身体が重だるい。まるで全身に鉛でも付いているかのようだ。頭まで重たく感じる。それでも窓から吹き込む風が秋の気配をもたらし少しだけ心地良いと感じさせてくれた。そのおかげで呼吸が出来ているようなものだ。

「──、っ……」

自業自得だ。最近夢見が悪くちゃんと睡眠を取れていない。今までは居心地の良かった自分の部屋でさえも閉塞感を感じる。息が詰まりそうだった。何がそうさせるのか理由は明確だった。

目を瞑った暗闇の中に映し出される一人の少女の姿。無邪気にこちらに微笑みかけてくる。その度に胸がズキンと傷んだ。

(……──っ、ダメだ……)

こんな想いは不毛なのだと知っているじゃないか。彼女が守護者だという時点で道が交わることはないと分かっているのに。それなのに、どうしてまだ断ち切れない。今後苦しい思いをするのは自分なのだ。だから決めたはずだ。長引かせることはしないと。しかし意に反して主人は全く予想外の命令を下した。

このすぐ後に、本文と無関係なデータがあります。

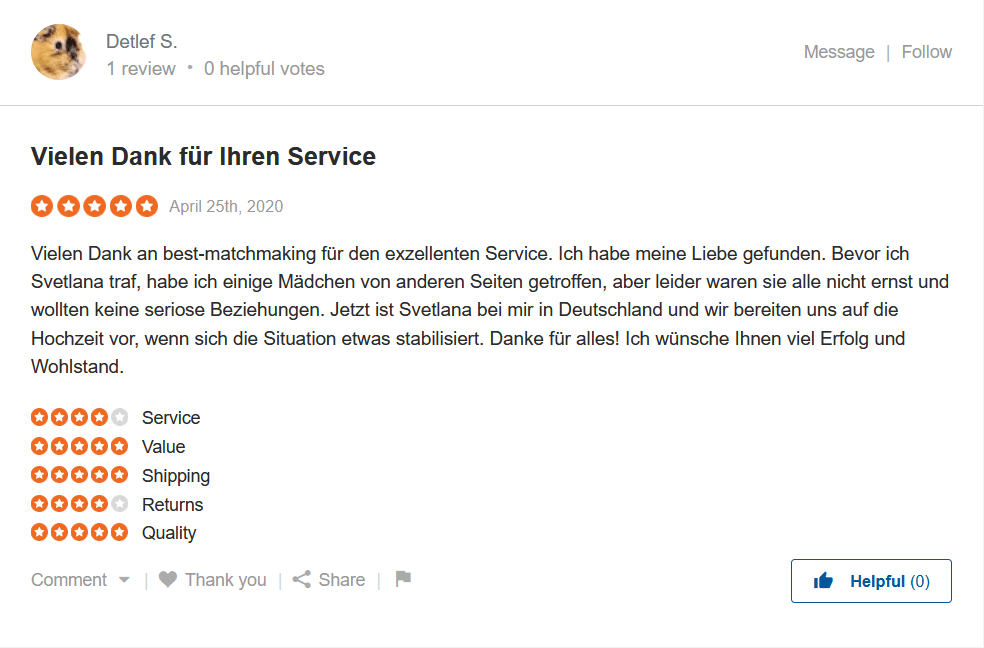Image resolution: width=984 pixels, height=648 pixels.
Task: Follow reviewer Detlef S.
Action: click(x=927, y=52)
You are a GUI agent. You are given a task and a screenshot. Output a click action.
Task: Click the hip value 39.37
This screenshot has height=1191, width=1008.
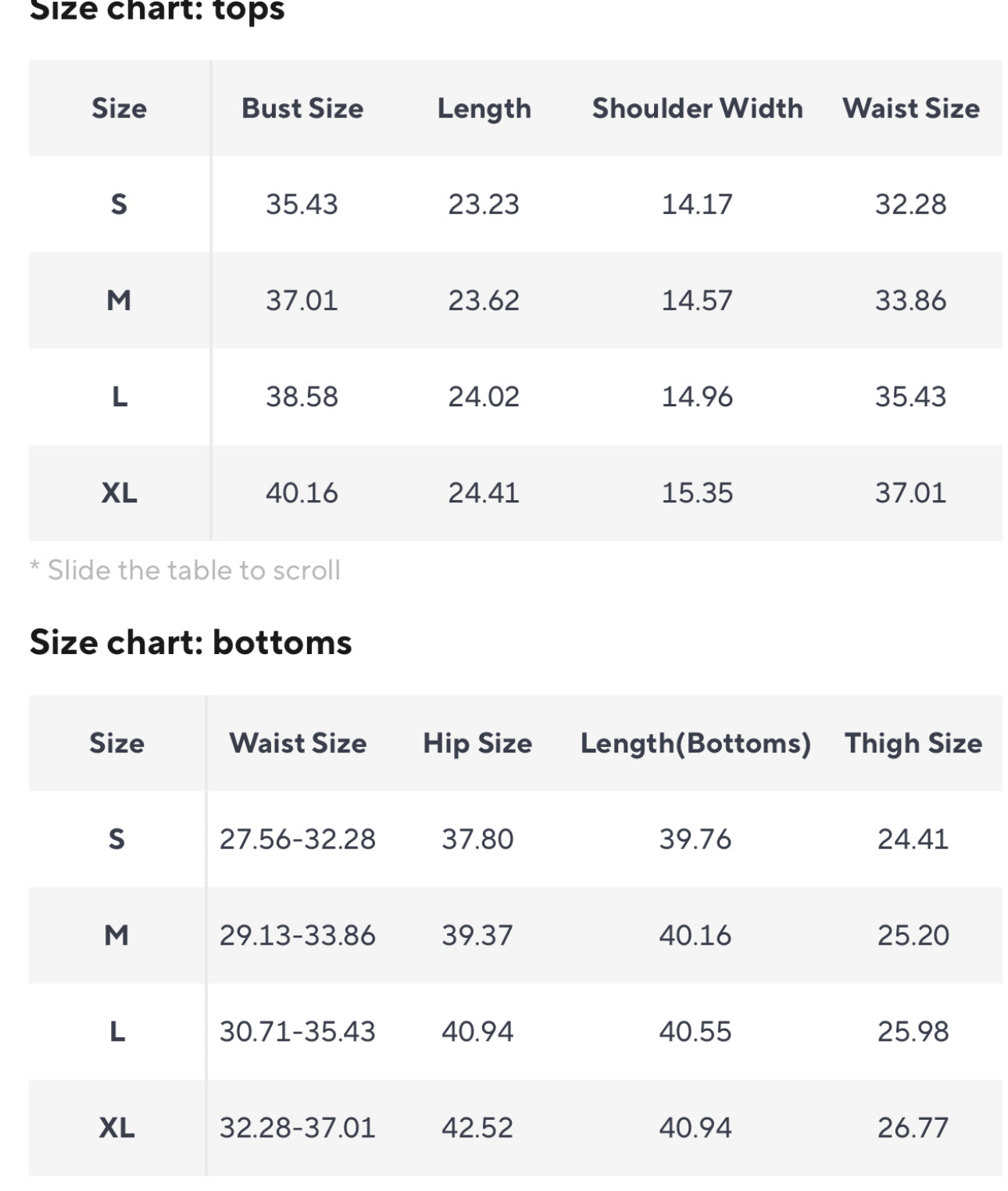pyautogui.click(x=477, y=935)
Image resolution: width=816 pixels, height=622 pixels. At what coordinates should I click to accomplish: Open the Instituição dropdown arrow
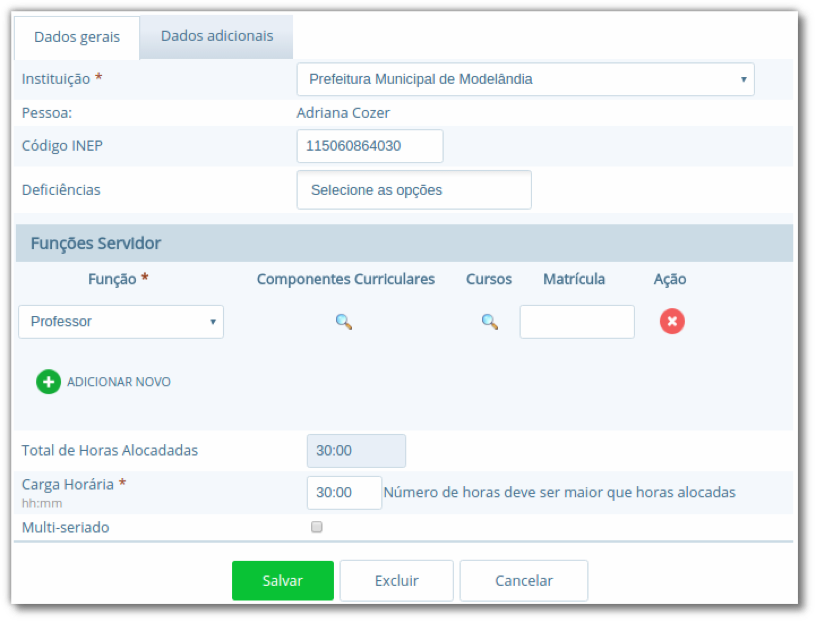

『あの少女を探れ。何でも良い。お前が知り得たことを逐一報告しろ』

その言葉を聞いた瞬間、立っていても頭が重くなるのが分かった。だが命令に逆らうことは出来るはずもない。それが自分の存在意義なのだから。幸いなことは任ぜられた期限が当初自分が考えていたものと同様だったことか。しかし期限を決められたからと言って彼女に接触出来るかどうかは別だった。否、それに関しては心配したことではなかったが。

『水唯──』

何も知らない彼女が自分の名を呼ぶ。それだけで後ろめたさが増した。いっそバラしてしまえれば楽なのに。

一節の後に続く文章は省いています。